FOR the second time in a week, carnage has been visited upon Shia worshippers during Friday prayers in Afghanistan. Over 40 people were killed and scores more injured after a group of suicide bombers detonated their explosive vests in an attack on the minority community’s largest mosque in the southern city. Exactly a week ago, 55 people were killed in a suicide bombing on a Shia mosque in Kunduz city in the north of the country.
The militant Islamic State’s Khorasan chapter claimed responsibility in both cases, marking a significant escalation of its sectarian agenda in war-torn Afghanistan while overall — counting the Kabul airport bombing on Aug 26 — it was the terrorist outfit’s third attack within two months.
This bloody timeline indicates a marked deterioration in the war-torn country’s security situation since the US withdrawal and the world’s subsequent wait-and-see approach towards the Afghan Taliban regime. An uptick in violence was on the cards with the Taliban unable and unwilling to rein in jihadi groups for logistical, ideological and political reasons, despite IS-K being their sworn enemy, and notwithstanding their pledges to the world earlier. Nevertheless, it is significant that the latest attack occurred in Kandahar, which is a Taliban stronghold and its spiritual heartland.

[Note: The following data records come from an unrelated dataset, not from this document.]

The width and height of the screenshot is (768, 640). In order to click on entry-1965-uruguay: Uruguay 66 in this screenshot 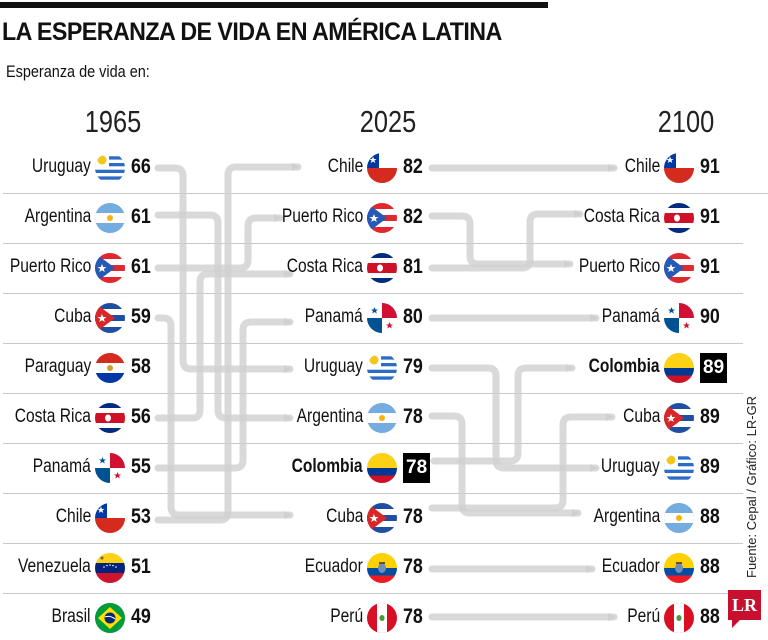, I will do `click(82, 168)`.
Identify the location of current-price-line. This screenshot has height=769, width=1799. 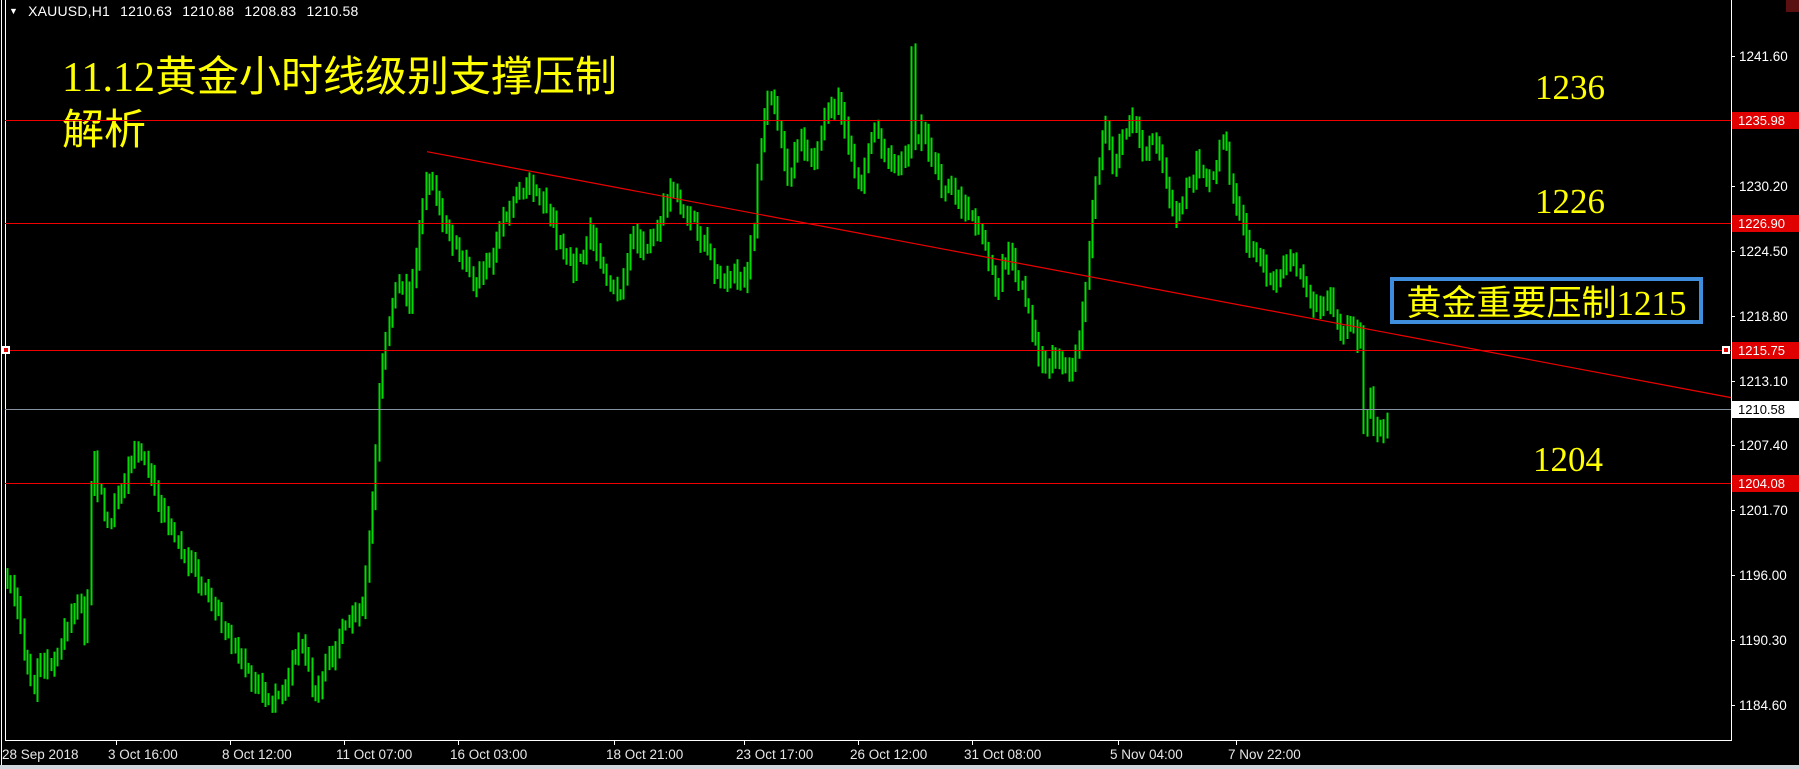
(868, 410).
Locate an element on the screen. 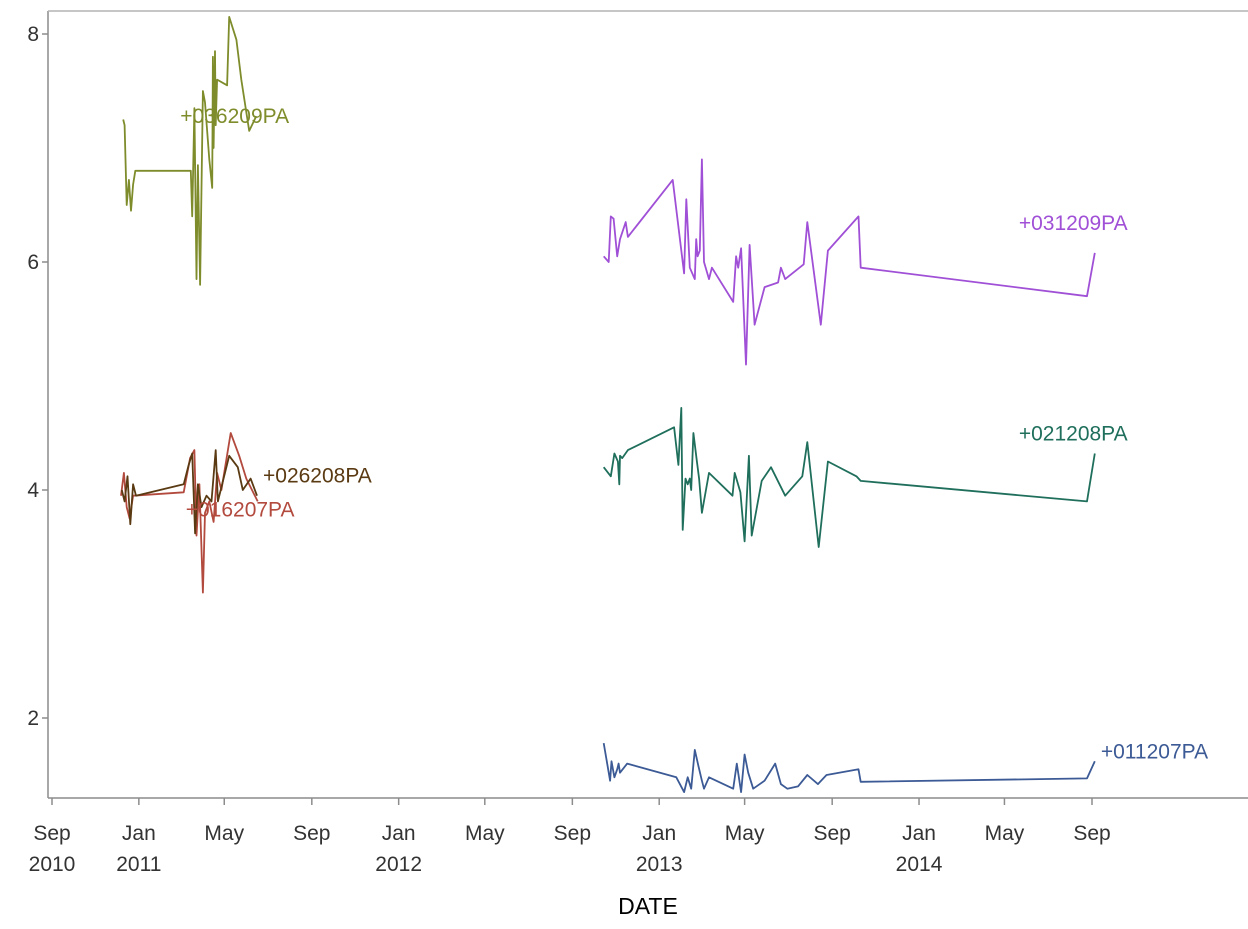  x-tick-label-year: 2013 is located at coordinates (660, 864).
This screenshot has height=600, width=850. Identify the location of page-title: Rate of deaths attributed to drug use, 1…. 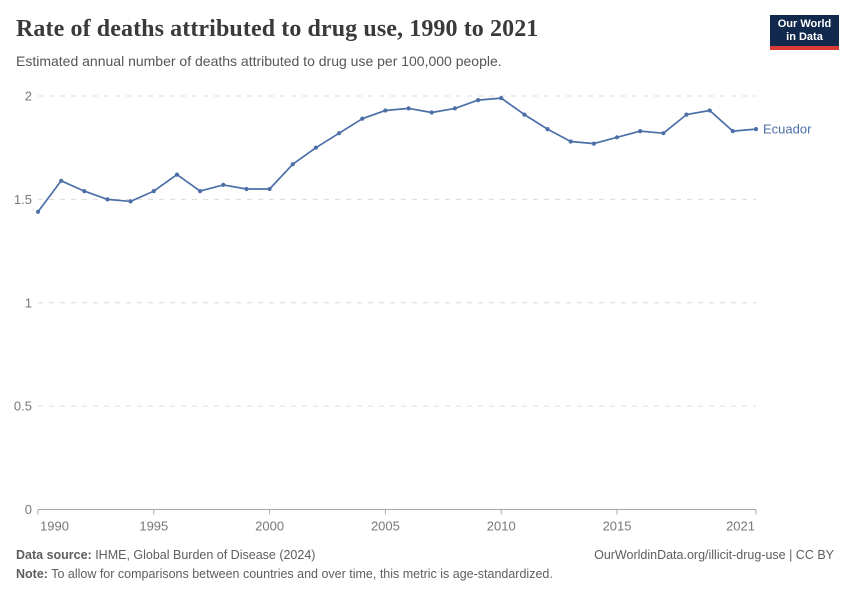
(278, 29).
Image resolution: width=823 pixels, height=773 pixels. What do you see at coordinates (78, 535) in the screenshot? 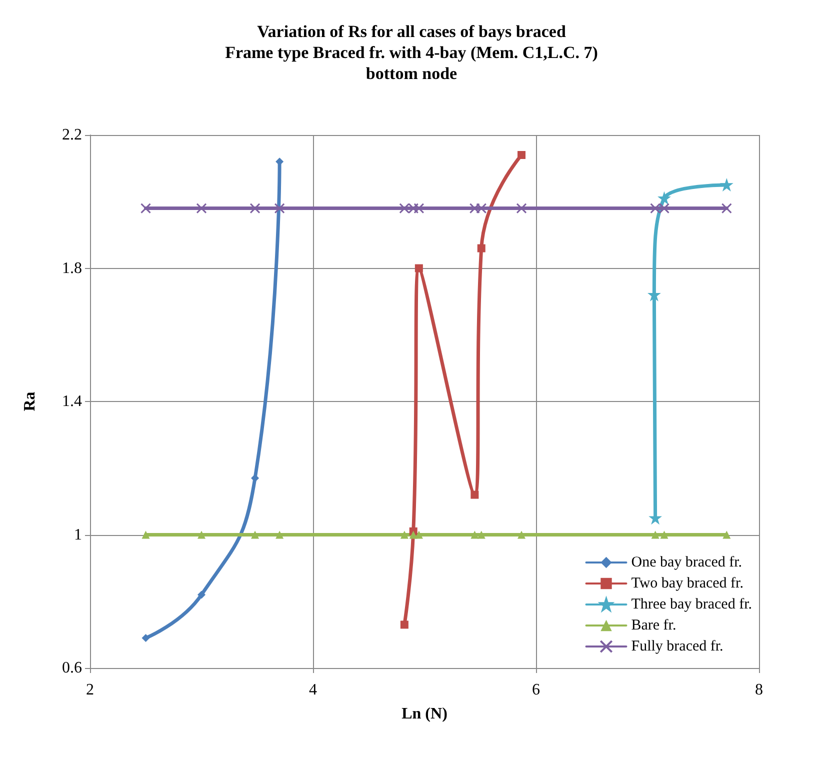
I see `y-tick-label: 1` at bounding box center [78, 535].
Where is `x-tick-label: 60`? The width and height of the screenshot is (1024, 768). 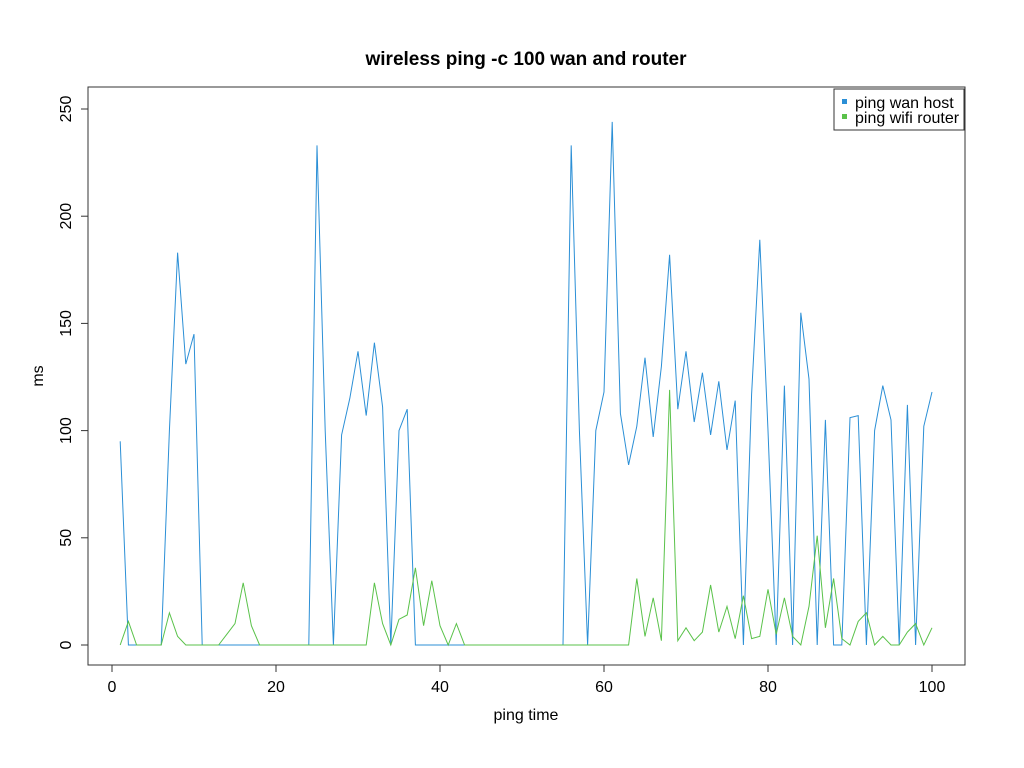 x-tick-label: 60 is located at coordinates (604, 688).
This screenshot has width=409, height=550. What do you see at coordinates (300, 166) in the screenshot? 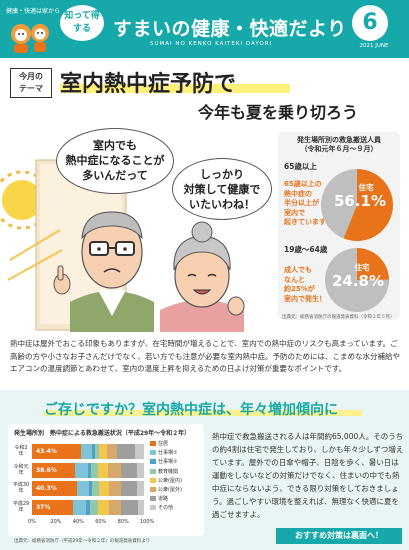
I see `pie-group-label: 65歳以上` at bounding box center [300, 166].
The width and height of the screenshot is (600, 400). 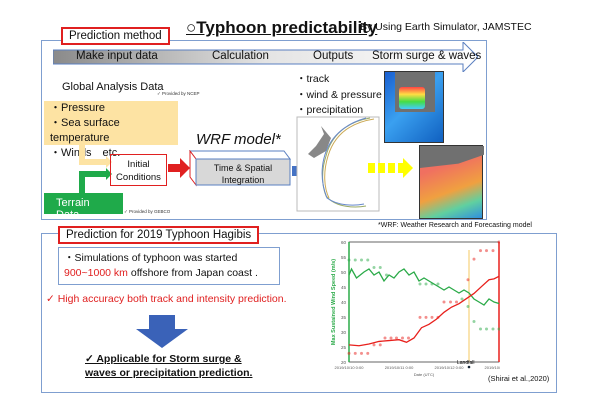 What do you see at coordinates (113, 87) in the screenshot?
I see `global-analysis-label: Global Analysis Data` at bounding box center [113, 87].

Editorial: In IS-K, the Afghan Taliban have a new challenger
Earlier reports have held that some Afghan Taliban, those who see the group as insufficiently fundamentalist, have defected to the IS. The 28th report of the Analytical Support and Sanctions Monitoring Team, prepared for the UN Security Council and released in June, also apprehended an increased likelihood of foreign militants relocating to Afghanistan following the US troops’ drawdown. It also stated that IS-K, having suffered territorial, leadership, manpower and financial losses in 2020 at the hands of US and Afghan security forces in Kunar and Nangarhar provinces, has formed sleeper cells in other provinces. The situation now is more conducive to its operations, a large chunk of which is rooted in its virulently anti-Shia ideology.
How does the situation translate in the context of Pakistan? This country was blighted by years of sectarian violence; there were targeted killings, suicide bombings at shrines, on religious processions and gatherings, even at hospital emergency rooms where the wounded had been taken. The Shia Hazaras settled in Quetta in particular have seen horrific, mass casualty terrorist attacks. What is happening in Afghanistan now will breathe new life into sectarian outfits on this side of the border. But Pakistan’s anti-extremism policy is in many ways half-baked and inconsistent — consider that some individuals affiliated with takfiri groups were allowed to contest the 2018 general elections — and the results are predictable. In January this year, 11 Shia Hazara coal miners were slaughtered in Balochistan’s Bolan district by Islamic State militants. Then in June, an Ashura procession in Lahore was bombed, killing two and injuring 59. The situation next door could reignite the flames of simmering extremism in Pakistan.